▸ EXCERPTED TEXT
Alden March (1795–1869) was a nineteenth century American medical doctor, surgeon, educator and medical inventor. March is noted as a president of the American Medical Association and the co–founder of Albany Medical College.

== Early life ==
Alden March was born in Sutton, Massachusetts, on September 20, 1795, to Jacob March and Eleanor Moore. March studied locally until the age of 19; in 1817, he began working as a teacher in Upstate New York. At the suggestion of his brother, David March—an army surgeon, March returned to Massachusetts to study medicine.

Upon his return to Massachusetts, March studied under Dr. William Ingalls of Boston. In 1820 he received his MD from the Brown University School of Medicine.

▸ RECORD SET
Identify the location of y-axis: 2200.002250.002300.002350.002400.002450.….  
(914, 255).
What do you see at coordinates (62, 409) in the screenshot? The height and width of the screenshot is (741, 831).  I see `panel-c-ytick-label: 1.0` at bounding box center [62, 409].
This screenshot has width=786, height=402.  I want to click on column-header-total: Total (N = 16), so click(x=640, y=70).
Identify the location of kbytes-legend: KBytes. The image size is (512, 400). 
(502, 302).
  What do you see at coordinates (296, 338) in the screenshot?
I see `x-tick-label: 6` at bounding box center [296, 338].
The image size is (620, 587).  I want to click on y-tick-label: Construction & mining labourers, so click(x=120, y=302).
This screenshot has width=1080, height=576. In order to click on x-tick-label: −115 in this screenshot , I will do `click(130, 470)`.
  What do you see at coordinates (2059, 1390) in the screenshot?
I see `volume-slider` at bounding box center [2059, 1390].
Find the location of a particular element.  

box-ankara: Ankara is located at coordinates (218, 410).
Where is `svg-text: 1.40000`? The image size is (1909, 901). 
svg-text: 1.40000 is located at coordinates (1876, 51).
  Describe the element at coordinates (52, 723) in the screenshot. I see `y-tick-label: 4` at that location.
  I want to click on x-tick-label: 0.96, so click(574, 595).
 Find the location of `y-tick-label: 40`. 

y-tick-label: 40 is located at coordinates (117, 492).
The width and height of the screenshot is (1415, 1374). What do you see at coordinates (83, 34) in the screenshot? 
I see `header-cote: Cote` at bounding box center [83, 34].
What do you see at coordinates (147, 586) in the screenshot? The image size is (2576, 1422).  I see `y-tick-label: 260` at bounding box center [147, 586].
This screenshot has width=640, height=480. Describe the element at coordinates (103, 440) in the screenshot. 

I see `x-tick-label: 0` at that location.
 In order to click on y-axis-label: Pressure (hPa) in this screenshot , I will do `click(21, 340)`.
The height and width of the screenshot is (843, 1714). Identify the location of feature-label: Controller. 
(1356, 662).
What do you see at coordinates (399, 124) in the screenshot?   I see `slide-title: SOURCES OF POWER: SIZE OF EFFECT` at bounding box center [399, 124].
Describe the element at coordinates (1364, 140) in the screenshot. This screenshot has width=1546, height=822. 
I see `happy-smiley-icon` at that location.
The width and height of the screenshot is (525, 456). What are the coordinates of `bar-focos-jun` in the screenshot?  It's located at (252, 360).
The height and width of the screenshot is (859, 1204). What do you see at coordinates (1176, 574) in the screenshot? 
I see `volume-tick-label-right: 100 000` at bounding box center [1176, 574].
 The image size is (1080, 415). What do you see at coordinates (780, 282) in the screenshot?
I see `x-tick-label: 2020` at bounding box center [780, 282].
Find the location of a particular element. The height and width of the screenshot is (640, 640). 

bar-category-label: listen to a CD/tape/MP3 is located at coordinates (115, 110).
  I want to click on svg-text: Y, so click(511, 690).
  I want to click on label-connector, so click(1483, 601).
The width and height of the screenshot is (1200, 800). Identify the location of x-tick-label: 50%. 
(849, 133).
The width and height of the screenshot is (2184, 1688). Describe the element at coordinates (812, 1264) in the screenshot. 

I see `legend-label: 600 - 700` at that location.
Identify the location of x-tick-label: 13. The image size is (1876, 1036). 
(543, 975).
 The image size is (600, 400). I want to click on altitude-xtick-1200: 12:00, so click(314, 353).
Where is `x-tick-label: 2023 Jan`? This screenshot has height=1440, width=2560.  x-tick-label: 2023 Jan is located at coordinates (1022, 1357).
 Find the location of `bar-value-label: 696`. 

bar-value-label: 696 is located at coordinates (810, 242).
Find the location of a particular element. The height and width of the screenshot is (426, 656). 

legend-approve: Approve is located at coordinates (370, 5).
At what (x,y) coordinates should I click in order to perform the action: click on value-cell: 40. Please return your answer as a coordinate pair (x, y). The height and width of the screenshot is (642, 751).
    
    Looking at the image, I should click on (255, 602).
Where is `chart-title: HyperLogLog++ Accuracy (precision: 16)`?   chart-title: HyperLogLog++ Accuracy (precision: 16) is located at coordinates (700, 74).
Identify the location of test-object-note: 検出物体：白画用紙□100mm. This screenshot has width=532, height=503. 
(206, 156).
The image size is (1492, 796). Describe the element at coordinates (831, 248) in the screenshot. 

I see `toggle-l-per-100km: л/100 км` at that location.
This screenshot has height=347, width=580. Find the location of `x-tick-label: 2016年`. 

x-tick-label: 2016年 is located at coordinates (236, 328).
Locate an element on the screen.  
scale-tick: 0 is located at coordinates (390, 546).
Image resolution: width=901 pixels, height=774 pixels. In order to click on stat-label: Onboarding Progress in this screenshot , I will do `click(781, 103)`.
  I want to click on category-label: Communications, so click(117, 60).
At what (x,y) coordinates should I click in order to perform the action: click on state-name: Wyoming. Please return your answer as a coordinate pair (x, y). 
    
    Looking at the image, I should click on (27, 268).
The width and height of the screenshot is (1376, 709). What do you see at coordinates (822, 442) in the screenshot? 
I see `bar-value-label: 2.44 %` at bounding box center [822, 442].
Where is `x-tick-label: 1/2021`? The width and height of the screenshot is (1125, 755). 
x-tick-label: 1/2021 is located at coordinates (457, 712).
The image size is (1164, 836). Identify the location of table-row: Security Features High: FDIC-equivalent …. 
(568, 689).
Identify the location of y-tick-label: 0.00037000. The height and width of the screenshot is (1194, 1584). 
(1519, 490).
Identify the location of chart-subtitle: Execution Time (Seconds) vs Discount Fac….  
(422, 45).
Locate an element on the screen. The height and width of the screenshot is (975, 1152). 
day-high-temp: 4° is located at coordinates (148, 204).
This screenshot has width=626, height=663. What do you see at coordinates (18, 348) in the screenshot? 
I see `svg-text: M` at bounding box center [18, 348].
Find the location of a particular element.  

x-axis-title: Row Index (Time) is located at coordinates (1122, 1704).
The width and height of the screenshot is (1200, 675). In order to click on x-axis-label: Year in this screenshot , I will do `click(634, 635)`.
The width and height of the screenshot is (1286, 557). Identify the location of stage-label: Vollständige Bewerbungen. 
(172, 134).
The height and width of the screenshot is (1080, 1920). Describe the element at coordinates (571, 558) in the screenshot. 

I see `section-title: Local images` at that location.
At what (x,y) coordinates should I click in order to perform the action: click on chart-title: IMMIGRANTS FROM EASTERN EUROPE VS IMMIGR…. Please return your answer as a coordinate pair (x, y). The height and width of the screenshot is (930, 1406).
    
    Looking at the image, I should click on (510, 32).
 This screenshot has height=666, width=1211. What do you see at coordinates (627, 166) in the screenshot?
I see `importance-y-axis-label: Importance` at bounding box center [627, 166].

▸ TASK DETAILS
Carry on the biography of Alden March from its last sentence, in the same encyclopedic style.

▸ EXERCISE RESPONSE
March married Joanna P. Armsby on February 22, 1824

==Career==
In 1821, March taught the first anatomy course in the history of New York State. He later founded the Practical School for Anatomy and Surgery in Albany, NY, now known as Albany Medical College, where he held the first chair in surgery.

Among the devices invented by March were novel methods for removing dead bone and renal calculi.

March served as president of the American Medical Association and the New York State Medical Society.

In 1868, William College conferred on March the degree of LLD.

==Legacy==

March died on June 17, 1869, in Albany, New York.

The Alden March Bioethics Institute at Albany Medical College is named after March.